Exercise task →
Output the material as a Markdown table with the columns Row and Line, numbering each line and omitting blank lines. Begin at the line that has "Expand hidden system tray icons" and stop after the line that has "[x=1336, y=804]", leaving the pictures out.

## begin Material for this task

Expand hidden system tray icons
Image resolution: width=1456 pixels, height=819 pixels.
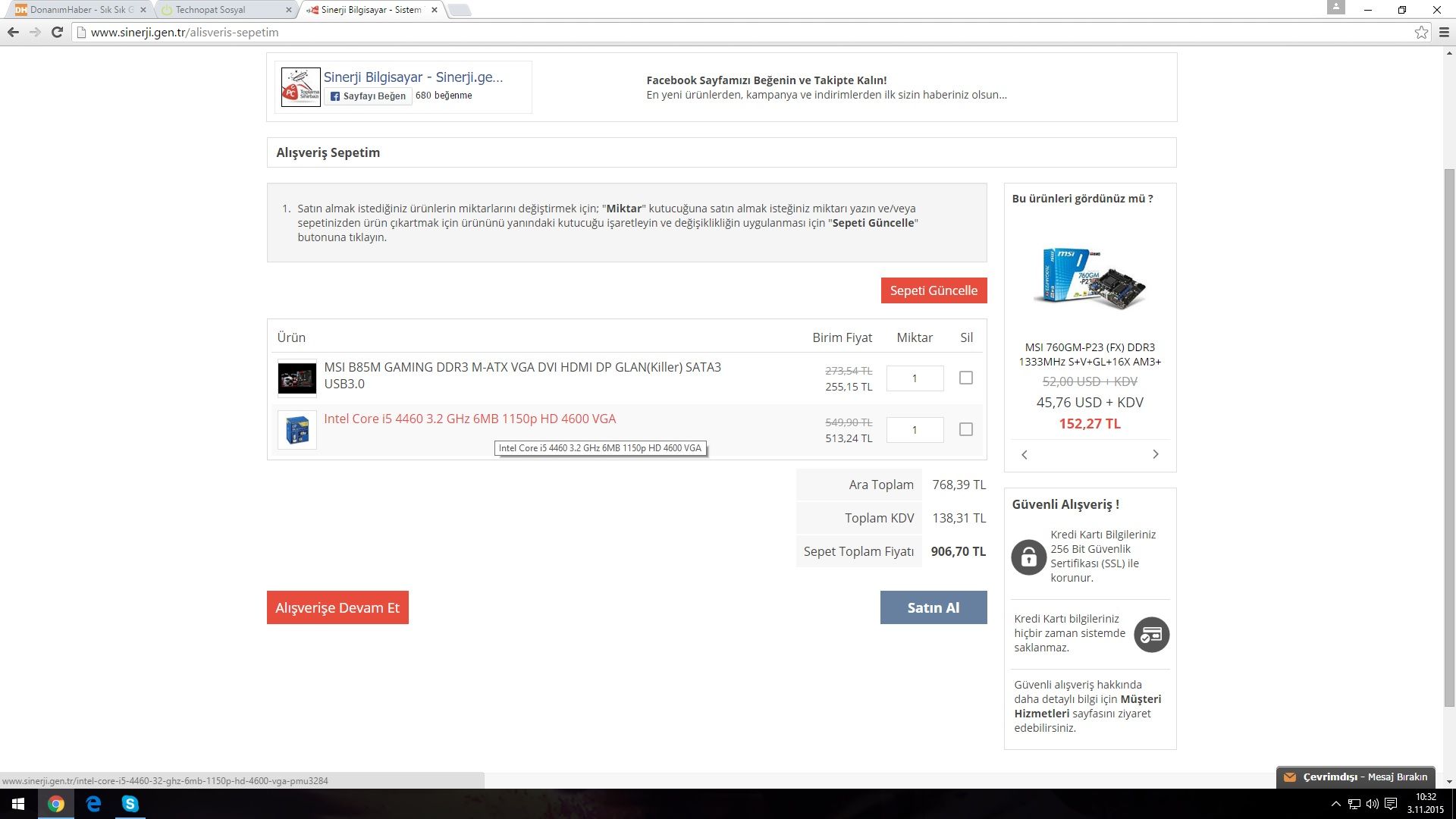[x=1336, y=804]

## end Material for this task
## begin Material for this task

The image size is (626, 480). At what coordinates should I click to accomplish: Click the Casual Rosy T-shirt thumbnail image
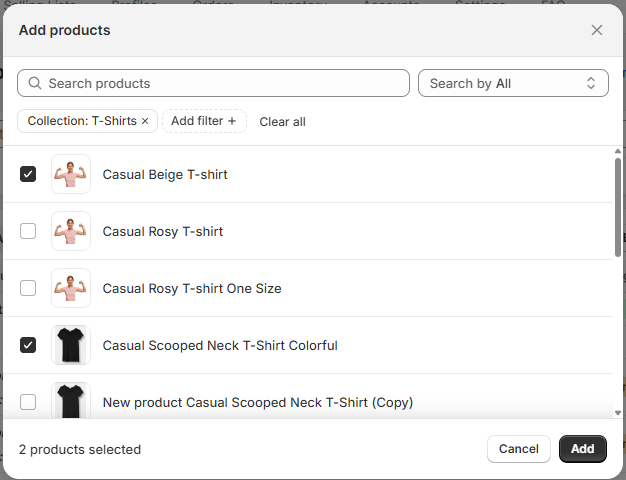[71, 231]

## end Material for this task
## begin Material for this task

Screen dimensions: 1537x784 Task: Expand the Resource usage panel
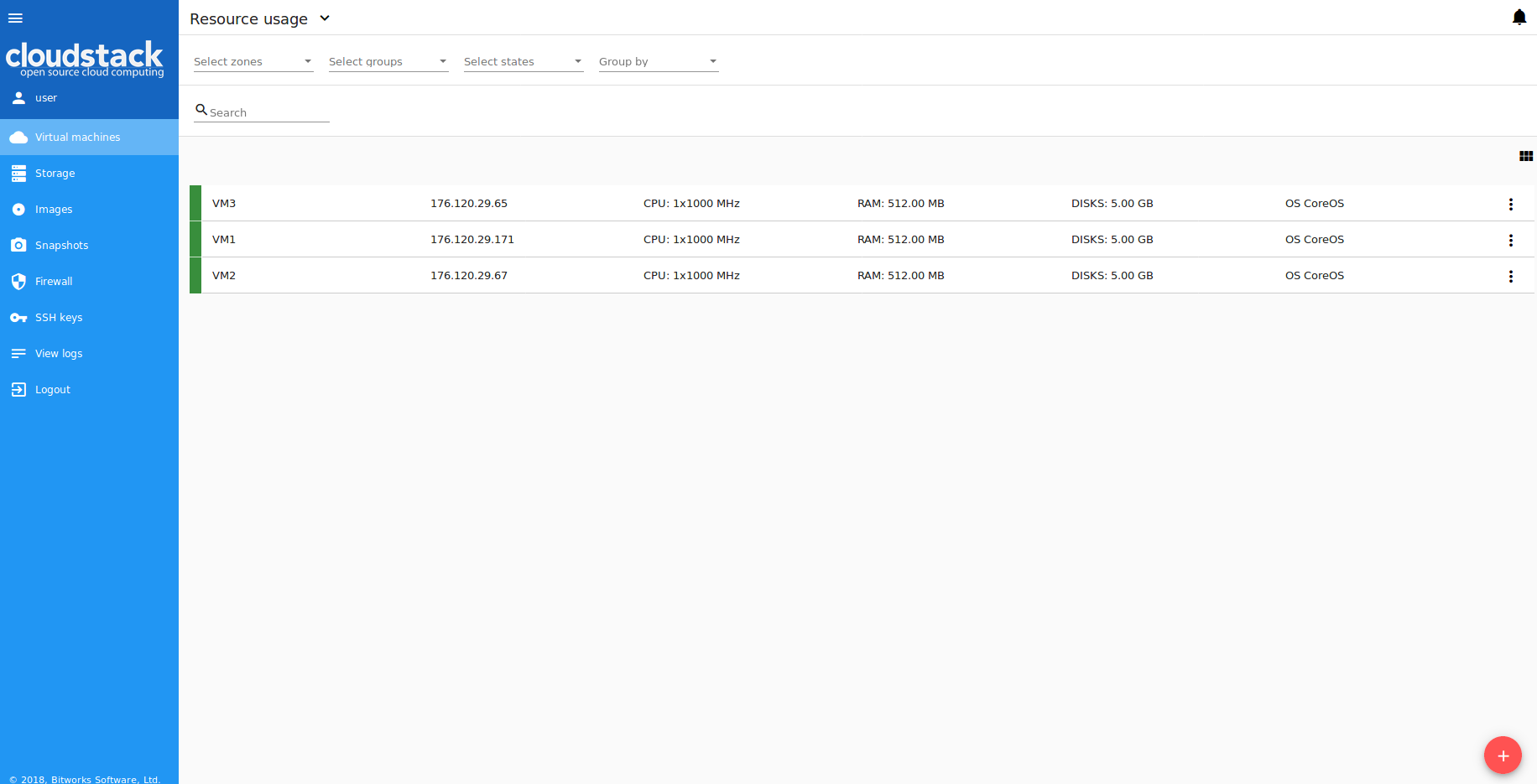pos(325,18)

## end Material for this task

Response for this exercise →
| Row | Line |
|---|---|
| 1 | Expand hidden system tray icons |
| 2 | Image resolution: width=1456 pixels, height=819 pixels. |
| 3 | [x=1336, y=804] |